Managing the Occupy Vancouver protest for the first two months cost nearly $1 million, according to a new memorandum from city manager Penny Ballem.

The memo, sent Monday to council and Mayor Gregor Robertson, divides the estimated $981,103 protest price tag between the Vancouver Police Department, city engineering department, Emergency Operations Centre and Vancouver Fire and Rescue Services.

The data doesn't include the "extensive time spent by many exempt managers from across all departments… who worked many days and nights to effectively manage this challenging situation," Ballem wrote.

Policing made up the bulk of the cost, with an estimated $590,000 incurred from the Oct. 15 launch of the protest to Dec. 15. The city says that number was largely due to overtime costs and additional deployment.

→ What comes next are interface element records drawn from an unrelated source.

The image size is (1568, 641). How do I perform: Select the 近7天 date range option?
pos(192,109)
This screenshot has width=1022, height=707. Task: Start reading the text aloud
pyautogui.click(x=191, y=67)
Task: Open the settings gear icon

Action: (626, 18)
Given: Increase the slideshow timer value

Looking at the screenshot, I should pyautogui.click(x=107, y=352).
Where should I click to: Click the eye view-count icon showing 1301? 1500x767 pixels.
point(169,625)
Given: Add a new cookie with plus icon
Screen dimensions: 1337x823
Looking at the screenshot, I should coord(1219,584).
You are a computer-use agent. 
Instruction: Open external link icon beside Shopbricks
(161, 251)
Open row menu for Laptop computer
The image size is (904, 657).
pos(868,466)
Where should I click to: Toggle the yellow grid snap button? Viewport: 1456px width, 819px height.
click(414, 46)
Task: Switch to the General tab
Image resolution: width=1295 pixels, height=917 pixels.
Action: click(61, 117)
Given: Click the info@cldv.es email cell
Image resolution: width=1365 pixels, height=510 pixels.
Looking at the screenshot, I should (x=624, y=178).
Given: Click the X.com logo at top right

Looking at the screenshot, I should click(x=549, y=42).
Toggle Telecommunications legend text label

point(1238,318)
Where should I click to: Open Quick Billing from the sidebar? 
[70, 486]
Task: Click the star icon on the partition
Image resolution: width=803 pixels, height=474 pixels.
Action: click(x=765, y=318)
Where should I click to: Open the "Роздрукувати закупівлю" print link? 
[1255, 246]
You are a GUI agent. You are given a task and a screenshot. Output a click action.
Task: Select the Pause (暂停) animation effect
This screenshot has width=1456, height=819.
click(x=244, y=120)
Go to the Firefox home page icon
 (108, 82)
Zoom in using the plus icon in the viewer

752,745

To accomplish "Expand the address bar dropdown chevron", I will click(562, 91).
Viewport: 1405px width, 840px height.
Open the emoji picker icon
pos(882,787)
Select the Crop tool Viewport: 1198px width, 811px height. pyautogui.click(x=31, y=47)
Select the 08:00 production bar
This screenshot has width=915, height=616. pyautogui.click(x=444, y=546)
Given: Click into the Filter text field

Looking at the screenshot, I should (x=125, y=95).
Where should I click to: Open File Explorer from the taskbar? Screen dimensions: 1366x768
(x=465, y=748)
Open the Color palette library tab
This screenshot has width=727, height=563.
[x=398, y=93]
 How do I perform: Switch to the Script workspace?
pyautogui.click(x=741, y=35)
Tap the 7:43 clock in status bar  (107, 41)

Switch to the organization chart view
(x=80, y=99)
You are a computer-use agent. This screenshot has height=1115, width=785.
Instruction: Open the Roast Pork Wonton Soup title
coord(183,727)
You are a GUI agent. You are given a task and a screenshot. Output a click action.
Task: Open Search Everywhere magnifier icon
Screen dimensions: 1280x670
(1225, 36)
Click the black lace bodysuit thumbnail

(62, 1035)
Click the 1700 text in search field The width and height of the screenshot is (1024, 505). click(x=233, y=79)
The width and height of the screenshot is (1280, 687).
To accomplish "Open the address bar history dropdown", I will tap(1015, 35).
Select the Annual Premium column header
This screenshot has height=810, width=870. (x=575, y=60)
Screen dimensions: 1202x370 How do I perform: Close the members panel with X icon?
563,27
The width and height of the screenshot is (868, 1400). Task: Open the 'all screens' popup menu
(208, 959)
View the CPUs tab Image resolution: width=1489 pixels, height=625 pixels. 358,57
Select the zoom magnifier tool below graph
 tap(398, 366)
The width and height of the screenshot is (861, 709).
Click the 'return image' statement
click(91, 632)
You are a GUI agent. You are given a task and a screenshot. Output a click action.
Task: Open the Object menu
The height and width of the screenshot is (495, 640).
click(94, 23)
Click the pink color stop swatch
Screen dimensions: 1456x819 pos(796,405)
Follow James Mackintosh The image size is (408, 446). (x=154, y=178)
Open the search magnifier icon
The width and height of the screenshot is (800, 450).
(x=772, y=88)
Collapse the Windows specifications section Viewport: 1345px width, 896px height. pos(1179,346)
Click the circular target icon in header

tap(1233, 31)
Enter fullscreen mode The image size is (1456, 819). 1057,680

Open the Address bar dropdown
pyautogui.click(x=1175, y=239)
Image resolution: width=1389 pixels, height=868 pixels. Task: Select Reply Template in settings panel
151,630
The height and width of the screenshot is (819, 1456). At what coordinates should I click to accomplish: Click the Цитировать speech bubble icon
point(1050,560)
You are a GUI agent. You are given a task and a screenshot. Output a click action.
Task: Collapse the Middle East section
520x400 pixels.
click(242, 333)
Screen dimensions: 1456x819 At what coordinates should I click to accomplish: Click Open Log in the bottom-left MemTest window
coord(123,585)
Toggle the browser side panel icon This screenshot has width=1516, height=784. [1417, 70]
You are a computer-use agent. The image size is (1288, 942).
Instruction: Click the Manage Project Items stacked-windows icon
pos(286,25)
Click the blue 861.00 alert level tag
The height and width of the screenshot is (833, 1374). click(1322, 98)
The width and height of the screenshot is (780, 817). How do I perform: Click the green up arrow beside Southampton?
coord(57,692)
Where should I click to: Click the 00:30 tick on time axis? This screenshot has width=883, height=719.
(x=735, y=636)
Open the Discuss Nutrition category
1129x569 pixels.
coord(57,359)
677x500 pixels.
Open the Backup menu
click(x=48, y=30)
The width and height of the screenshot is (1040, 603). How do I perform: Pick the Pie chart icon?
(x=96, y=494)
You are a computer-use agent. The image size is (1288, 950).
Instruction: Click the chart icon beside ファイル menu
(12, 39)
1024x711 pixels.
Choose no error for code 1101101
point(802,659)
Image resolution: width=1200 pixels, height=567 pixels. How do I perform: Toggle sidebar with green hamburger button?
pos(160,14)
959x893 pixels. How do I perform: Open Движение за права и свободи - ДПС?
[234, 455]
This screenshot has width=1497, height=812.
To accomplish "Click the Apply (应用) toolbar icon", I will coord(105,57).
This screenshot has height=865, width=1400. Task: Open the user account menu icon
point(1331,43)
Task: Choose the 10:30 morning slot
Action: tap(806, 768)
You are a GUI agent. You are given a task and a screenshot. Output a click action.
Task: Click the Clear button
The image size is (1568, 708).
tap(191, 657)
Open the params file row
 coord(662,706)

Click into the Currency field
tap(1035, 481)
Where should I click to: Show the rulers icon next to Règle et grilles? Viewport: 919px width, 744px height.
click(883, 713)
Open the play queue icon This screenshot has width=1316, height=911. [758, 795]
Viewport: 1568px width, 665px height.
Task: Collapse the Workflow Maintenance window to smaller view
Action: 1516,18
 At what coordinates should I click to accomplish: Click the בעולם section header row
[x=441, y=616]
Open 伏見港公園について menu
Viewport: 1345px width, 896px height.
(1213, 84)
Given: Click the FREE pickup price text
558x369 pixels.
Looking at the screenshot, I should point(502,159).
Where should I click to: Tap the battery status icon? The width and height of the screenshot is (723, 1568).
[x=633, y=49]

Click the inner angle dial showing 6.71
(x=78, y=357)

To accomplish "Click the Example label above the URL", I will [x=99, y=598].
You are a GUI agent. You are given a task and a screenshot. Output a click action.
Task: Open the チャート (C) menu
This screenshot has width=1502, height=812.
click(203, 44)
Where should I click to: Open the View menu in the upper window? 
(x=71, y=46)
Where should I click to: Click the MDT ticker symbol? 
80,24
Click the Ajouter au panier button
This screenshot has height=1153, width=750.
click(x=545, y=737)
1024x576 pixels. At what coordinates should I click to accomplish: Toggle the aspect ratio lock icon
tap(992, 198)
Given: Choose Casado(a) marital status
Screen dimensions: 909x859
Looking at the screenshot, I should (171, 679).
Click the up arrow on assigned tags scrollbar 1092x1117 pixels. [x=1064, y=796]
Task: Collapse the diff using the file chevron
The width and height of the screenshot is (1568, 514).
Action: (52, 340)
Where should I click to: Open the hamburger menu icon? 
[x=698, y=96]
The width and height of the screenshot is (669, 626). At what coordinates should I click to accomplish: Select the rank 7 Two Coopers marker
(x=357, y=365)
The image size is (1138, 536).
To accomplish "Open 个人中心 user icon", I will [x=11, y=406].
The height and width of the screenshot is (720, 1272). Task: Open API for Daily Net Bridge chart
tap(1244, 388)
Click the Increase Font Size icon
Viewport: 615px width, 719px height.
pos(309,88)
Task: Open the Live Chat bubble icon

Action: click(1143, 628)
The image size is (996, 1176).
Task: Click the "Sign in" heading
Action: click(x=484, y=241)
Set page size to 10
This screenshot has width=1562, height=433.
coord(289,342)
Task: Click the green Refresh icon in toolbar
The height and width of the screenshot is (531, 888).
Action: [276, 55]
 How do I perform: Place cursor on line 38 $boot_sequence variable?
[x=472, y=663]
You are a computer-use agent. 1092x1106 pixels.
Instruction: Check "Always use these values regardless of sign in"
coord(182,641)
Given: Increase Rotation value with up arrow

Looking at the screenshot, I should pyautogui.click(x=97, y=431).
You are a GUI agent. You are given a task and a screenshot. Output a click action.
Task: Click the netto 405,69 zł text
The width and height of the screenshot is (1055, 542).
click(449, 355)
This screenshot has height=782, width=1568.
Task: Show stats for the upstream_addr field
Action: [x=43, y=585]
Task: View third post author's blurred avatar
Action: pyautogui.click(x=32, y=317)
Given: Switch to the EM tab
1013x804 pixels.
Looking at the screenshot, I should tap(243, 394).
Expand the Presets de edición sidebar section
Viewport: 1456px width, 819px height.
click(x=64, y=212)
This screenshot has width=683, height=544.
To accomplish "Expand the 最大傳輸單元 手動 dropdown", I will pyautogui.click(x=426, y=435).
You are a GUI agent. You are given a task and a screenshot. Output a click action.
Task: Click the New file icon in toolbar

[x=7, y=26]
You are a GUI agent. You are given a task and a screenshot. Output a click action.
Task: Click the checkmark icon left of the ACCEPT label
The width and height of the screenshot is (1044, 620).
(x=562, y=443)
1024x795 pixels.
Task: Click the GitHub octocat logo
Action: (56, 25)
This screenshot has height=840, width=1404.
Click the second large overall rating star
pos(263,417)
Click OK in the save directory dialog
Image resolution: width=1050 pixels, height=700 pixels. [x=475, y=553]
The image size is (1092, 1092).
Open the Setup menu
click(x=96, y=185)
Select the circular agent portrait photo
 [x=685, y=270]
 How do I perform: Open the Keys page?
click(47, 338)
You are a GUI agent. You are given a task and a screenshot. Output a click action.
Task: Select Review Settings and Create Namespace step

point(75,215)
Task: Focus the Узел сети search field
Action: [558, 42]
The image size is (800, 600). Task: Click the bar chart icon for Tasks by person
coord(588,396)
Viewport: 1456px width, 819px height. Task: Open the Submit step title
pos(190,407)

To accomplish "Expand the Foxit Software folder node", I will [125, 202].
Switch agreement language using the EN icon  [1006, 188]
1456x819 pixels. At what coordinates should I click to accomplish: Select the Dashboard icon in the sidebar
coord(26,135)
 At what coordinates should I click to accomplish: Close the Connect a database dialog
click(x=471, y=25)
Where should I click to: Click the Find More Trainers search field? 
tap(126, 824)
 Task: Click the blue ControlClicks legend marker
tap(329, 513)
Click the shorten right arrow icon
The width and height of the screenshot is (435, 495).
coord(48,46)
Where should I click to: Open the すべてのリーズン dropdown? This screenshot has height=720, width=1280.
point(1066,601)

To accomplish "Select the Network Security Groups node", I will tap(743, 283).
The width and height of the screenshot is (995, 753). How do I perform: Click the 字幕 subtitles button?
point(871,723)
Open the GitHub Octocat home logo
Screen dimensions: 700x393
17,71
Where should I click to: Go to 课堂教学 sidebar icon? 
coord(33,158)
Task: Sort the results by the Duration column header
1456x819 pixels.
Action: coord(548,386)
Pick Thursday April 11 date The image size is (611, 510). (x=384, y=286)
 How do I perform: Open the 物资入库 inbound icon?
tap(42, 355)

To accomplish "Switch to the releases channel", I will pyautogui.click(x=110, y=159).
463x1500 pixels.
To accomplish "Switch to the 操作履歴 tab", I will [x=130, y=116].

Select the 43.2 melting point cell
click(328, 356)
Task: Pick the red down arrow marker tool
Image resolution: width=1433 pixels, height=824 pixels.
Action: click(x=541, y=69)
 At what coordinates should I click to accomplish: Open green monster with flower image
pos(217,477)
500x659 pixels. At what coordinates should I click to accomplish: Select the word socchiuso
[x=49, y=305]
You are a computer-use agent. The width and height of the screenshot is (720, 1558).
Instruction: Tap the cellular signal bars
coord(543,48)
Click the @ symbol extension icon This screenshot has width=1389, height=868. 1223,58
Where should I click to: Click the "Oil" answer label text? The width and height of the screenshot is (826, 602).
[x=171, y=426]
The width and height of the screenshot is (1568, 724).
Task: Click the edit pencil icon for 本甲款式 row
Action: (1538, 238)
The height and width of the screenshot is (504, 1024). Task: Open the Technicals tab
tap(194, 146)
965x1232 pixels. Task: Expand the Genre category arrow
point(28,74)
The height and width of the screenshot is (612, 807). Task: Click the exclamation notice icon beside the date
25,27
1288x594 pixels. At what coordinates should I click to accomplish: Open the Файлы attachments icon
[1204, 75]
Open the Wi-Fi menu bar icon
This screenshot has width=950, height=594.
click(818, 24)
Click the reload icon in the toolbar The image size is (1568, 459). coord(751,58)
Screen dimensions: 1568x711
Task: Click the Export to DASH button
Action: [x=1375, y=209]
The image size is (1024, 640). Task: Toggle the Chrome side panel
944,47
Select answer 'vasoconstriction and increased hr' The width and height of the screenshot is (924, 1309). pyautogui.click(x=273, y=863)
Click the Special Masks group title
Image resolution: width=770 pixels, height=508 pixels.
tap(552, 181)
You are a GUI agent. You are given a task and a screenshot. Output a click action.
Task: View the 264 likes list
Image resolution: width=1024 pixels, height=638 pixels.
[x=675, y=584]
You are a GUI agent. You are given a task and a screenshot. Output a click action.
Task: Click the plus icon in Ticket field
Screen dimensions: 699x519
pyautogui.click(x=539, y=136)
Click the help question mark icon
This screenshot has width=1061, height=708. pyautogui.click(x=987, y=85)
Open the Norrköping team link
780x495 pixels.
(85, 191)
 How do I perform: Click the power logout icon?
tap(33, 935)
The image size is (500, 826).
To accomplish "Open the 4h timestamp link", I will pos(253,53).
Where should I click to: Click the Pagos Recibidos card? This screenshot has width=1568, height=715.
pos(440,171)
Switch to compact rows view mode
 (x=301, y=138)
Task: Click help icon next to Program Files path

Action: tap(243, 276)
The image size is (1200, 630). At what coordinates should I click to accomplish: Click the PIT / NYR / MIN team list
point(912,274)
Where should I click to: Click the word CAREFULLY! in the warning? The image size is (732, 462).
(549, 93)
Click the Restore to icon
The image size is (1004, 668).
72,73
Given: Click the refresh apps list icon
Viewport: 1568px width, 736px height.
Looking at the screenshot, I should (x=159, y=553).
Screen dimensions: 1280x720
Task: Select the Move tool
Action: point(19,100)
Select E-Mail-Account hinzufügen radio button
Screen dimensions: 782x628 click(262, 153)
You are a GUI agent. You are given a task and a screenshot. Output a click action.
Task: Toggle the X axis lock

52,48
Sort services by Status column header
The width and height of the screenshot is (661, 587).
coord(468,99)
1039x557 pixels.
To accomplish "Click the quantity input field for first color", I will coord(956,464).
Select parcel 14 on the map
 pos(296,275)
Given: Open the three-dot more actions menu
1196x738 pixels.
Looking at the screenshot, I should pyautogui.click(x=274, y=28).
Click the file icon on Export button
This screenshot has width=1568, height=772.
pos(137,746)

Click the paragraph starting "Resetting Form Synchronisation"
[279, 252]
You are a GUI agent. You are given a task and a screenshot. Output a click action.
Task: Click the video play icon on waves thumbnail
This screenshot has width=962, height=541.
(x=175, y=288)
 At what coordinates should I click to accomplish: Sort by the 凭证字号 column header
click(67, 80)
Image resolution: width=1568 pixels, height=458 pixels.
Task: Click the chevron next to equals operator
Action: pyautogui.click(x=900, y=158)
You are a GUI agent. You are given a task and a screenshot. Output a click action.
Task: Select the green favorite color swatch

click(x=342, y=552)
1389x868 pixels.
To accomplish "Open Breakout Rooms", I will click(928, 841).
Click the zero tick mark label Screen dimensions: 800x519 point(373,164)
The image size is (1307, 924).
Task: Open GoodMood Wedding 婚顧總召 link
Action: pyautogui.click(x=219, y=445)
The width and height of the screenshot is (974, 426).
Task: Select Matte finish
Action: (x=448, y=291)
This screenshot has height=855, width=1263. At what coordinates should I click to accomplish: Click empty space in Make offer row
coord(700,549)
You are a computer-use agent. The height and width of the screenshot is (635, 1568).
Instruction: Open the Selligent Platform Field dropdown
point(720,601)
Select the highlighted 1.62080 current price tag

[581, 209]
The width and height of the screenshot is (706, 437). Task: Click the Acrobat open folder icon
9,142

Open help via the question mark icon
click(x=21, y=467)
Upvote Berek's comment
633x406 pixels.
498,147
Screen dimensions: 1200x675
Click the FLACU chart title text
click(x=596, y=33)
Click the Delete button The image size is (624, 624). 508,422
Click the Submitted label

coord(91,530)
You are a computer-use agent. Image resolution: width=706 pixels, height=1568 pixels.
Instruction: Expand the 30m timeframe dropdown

Almost $400,000 of the policing cost was spent by Oct. 20, according to the memo.

Engineering cost $345,878 during the same period, with $127,124 being spent during the first two weeks of the protest.

Staffing the Emergency Operations Centre cost $28,494 while Vancouver fire services cost $16,730.

Ballem said the cost was curbed by dispatching fire department staff to monitor the protest, which "allowed us to significantly reduce the VPD presence where the costs are significant."

The city manager also compared Vancouver's expenditures with other North American cities, such as Portland, Oregon and Oakland, California, which racked up more than $1.4 million and $2.4 million respectively in policing and park restoration alone.

New York spent more than $7 million in police overtime alone, according to the memo. Data from Toronto, Calgary and Edmonton was not available.

Ballem lauded the city for managing the protest without resorting to the same violence and crowd control tactics employed by some international cities to break up their local Occupy movements.

"The City can be proud of the peaceful resolution to the protest in Vancouver," she wrote.

The protest and associated costs are expected to continue, however. Participants say the Occupy Vancouver movement is also far from over, despite having been without a steady encampment site since late November.

Occupiers say they will continue to demonstrate, and recently organized sparsely attended protests at Port Metro Vancouver and a Department of Fisheries and Oceans office.

In a statement emailed to CTV News, protester Min Reyes wondered why some people are so intent on reducing the Occupy movement to a matter of money.

"What kind of society and government officials decide to put a price tag on the political expression of its citizenry?" she wrote.

"Why do we focus so much on the price of a social movement that aims at expressing Canadians' political frustration and demands?... Does everything in our lives, including our ability to freely and peacefully assemble, really comes down to budgeting?"